Fuzzy matching continued #2186

mikiher · 2023-10-05T18:57:44Z

This is a continuation of Fuzzy Matching V1.
This includes some cleanups and refactoring, a few improvements, and one major enhancement.

Cleanups, refactoring, and small fixes:

Refactor title candidates logic (addition, variants, sorting) into a separate class (TitleCandidates) (46b0b3a)
(minor) Rewrite the logic that makes sure we don't run the original Title/Author search twice, to make it more readable (10f5bc8)
(minor) Refactor OpenLib-specific sorting into getOpenLibResult (1d3ad38)
(minor) Add back lower-casing in the cleanTitle/Author methods, since they are called from other places in the code (5d7c197)

Enhancements & Improvements:

(major) Move Author candidates logic into its own class (AuthorCandidates), and introduce author extraction and validation (from both author and title parts) using parallel requests to Audnexus. This helps in cases where: the author field includes additional data, or when the author hides in one of the title parts. Fuzzy search logic now has an external loop that goes over author candidates (including empty author in the end), and an internal loop that goes over title candidates (9eff471)
Handle initials in author normalization (separate initials, and remove middle initials, as they sometimes mismatch with providers) (f3555a1)
Added/fixed a couple of title transformer regular expressions. (b2acdad)
Improved title candidate sorting (preferring transformed title parts over original ones, and title parts in their order of appearance) (8979586)
Add just one title variant after all all transformers have been applied, and not after each transformer (752bfff)
Treat underscores as title part separators (improves some corner cases) (bf9f389)
Reduce spurious audnexus author matching (by reducing the max Levenshtein distance, and looking only at the top 10 results) (b0b7a0a)

EXCERPTED DATA =
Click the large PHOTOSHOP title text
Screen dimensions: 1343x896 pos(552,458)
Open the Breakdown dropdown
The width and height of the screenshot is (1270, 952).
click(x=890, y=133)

WHAT THIS EXERCISE ASKS =
1. Copy the fuzzy matching notes from "Refactor title candidates" to "more readable (10f5bc8)", inclusive.
2. Extend the fuzzy matching notes, starting right after their final line.
The material shown above comes from a separate source.

ANSWERS TO THE EXERCISES =
1.
Refactor title candidates logic (addition, variants, sorting) into a separate class (TitleCandidates) (46b0b3a)
(minor) Rewrite the logic that makes sure we don't run the original Title/Author search twice, to make it more readable (10f5bc8)

2.
If no authors have been validated, use an aggressively cleaned version of the author field (in many cases, it is better than nothing) (f44b7ed)

The code is now more robust, and handles various hard corner cases it didn't handle before.

It fixes one case in the previous eval set, and keeps a 98% found rate and 96% found@1 in a new 50 title/author pairs eval set.
In the new eval set, I also measured the average number of fuzzy searches - 1.18 (note that the eval sets are picked from an unstructured torrents folder, where the initial search with the original title and field almost always fails. 1.18 means that in most cases, only one fuzzy search request is needed).

The additional parallel author validation requests (usually between 2-4) to audnexus seem to run very quickly, and most of the network time seems to be spent in the search provider requests.

server/finders/BookFinder.js

mikiher · 2023-10-07T22:17:49Z

By the way, I can share my eval sets and hard cases privately, if you'd like to see them.

advplyr · 2023-10-08T15:39:04Z

@mikiher I tested this PR with my sample libraries that have random meta tags and filenames and it worked really well. It would be nice to have a better test set to test with in the future.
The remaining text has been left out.